Obama Acts to Calm Furor on Birth Control Coverage Rule
By HELENE COOPER
Published: February 10, 2012
WASHINGTON — President Obama, seeking to dampen a runaway political furor over birth control and religious liberty, unveiled a plan on Friday that is meant to calm the right’s ire about a new administration rule that would require health insurance plans — including those offered by Roman Catholic hospitals, universities and charities — to provide free birth control to female employees.
Casting himself as both “a citizen and a Christian” trying to balance individual liberty versus public health, Mr. Obama announced what administration officials called an “accommodation” that they said sought to demonstrate respect for religious beliefs. It will be similar to the path taken in several other states — particularly Hawaii — that have similar rules, but would require that insurance companies, and not religious institutions, offer contraceptive coverage at no cost.

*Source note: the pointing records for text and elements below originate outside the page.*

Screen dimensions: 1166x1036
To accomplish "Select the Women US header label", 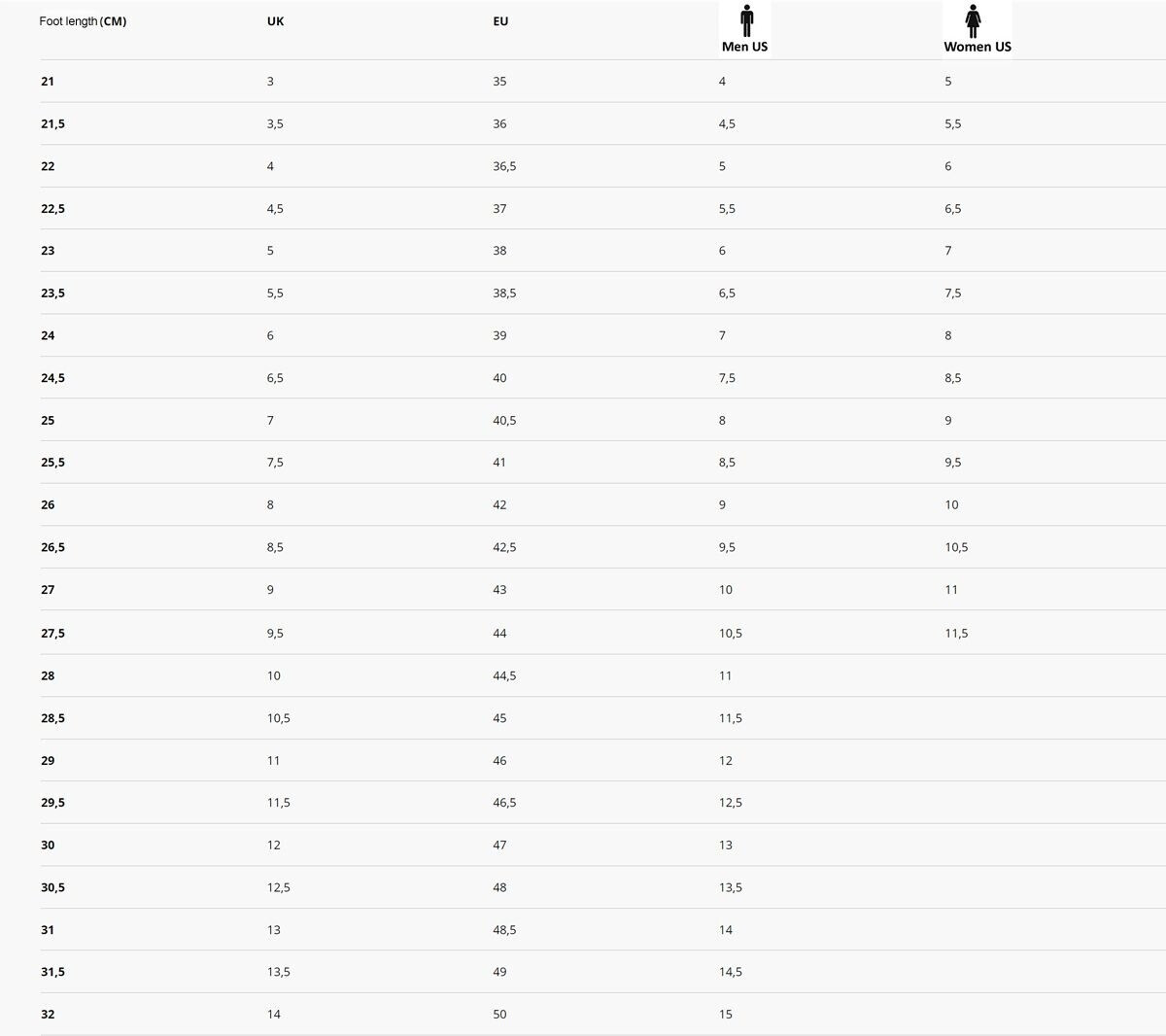I will tap(977, 47).
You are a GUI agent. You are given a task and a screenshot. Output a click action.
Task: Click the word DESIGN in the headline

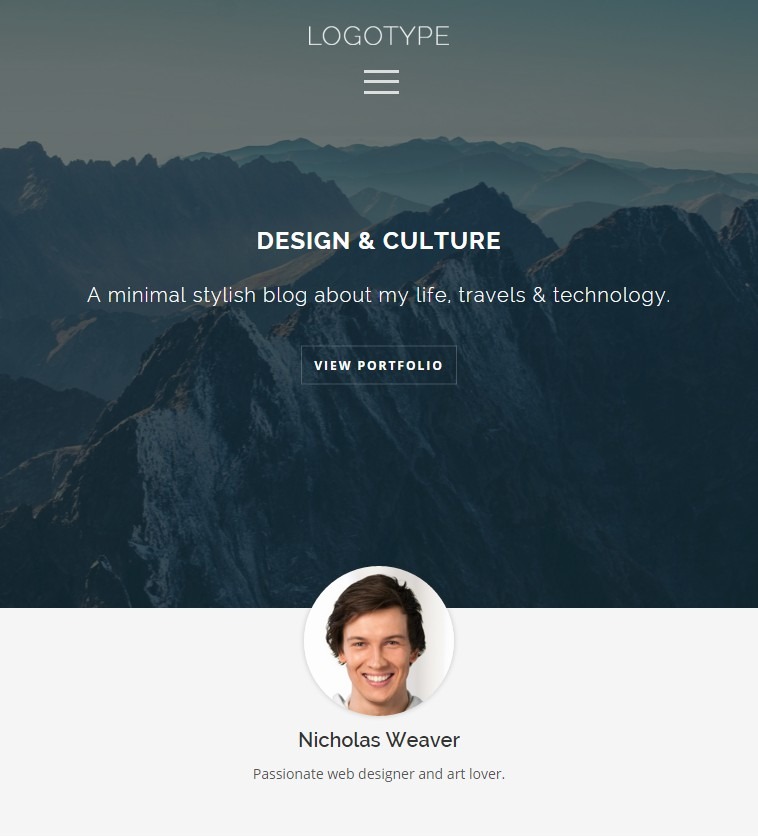pyautogui.click(x=303, y=241)
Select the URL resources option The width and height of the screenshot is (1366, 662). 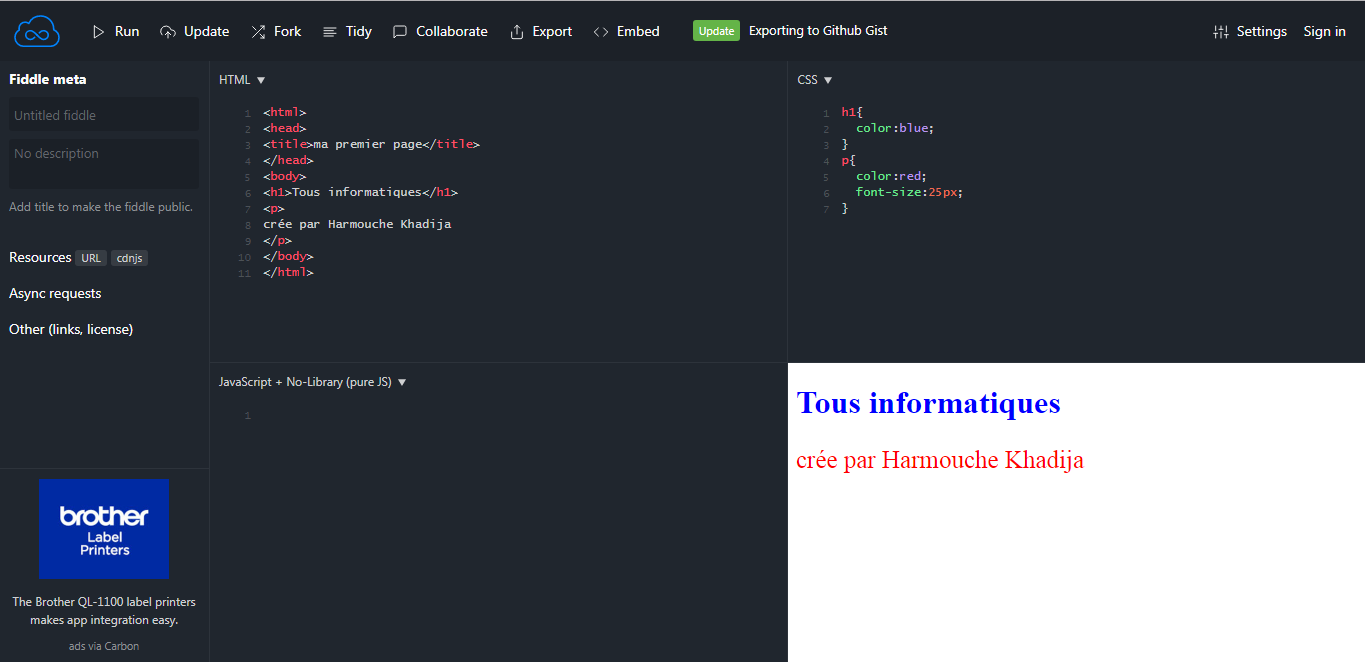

“Religious liberty will be protected, and a law that requires free preventive care will not discriminate against women,” Mr. Obama told reporters in the White House briefing room. He said the “political football” his foes were making of the new rule prompted him to speed up work on a solution. “It became clear that spending months hammering a solution was not going to be an option.”
But administration officials also acknowledged that the revision announced Friday would most likely fail to mollify the Catholic bishops who have waged war against the rule or, for that matter, Republicans in Congress and on the presidential campaign trail who have joined the fight. At most, the compromise could potentially help the president shore up support among wavering Democrats, who have also expressed doubt about the rule, along with more liberal religious organizations and charities, who oppose the rule but not as vehemently as the Catholic leadership.